++++ EXTRACT PROVIDED ++++

How Riddance does research
Please steal our methods.
Riddance is a small team of creators, writers, and analysts who specialize in media literacy and AI detection.We’re all confused by what feels like an insurmountable flood of AI-generated media. So, rather than calling ourselves “experts” and hiding behind an opaque process, we want to enable others with the tools and processes we use.
Even making critical, expert-level judgements or uncovering large and imposing AI-generated networks, we want readers leave with tools they can use in their own lives, using many of same methods that we use. This isn’t the primary goal of most news outlets, and it’s pretty hard to do.
This article will explain exactly what we do and how we do it. We’ll focus primarily on videos. It’s tedious to say “video, photo, audio, and text” all the time. But similar techniques may exist in photos, audio, and text, even if we don’t call them out specifically.
Media Analysis Methods
We’re proud of our in-depth knowledge of video and audio technology. It’s an edge we have from years of practice. Regular people (that’s not an insult - be glad you can watch a movie in peace) can learn the basics, then go more in-depth when they want to.

++++

JOBS:
1 > Write out the passage on Riddance's research from "Even making critical, expert-level" up to and including "them out specifically.".
2 > According to the passage on Riddance's research, what do the members of the Riddance team specialize in?
The lines that come after this are separate material with no connection to the passage on Riddance's research.

++++ RECORDS PROVIDED ++++

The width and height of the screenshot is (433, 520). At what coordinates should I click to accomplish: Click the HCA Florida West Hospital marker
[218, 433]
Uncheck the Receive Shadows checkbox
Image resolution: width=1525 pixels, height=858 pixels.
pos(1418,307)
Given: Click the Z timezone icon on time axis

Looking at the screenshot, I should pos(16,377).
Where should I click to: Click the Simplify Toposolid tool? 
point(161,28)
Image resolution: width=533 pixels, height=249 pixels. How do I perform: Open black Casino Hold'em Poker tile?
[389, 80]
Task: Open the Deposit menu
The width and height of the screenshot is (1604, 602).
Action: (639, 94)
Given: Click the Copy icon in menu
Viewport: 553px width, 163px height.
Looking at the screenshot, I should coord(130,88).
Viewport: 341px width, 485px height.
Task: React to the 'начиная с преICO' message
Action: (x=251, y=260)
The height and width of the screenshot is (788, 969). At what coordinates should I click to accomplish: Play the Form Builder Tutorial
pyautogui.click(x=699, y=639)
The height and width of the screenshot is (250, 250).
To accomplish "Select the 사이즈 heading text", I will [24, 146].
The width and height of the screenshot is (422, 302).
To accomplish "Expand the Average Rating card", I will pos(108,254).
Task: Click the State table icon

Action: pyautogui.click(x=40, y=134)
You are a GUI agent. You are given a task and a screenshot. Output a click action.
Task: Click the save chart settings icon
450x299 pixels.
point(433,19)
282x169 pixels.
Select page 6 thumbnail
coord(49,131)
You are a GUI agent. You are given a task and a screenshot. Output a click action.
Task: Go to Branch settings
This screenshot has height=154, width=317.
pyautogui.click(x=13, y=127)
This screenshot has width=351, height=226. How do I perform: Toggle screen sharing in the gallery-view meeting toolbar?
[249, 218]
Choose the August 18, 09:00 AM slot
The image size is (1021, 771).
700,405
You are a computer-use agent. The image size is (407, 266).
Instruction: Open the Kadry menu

++++

IN RESPONSE:
1 >
Even making critical, expert-level judgements or uncovering large and imposing AI-generated networks, we want readers leave with tools they can use in their own lives, using many of same methods that we use. This isn’t the primary goal of most news outlets, and it’s pretty hard to do.
This article will explain exactly what we do and how we do it. We’ll focus primarily on videos. It’s tedious to say “video, photo, audio, and text” all the time. But similar techniques may exist in photos, audio, and text, even if we don’t call them out specifically.

2 > Media literacy and AI detection.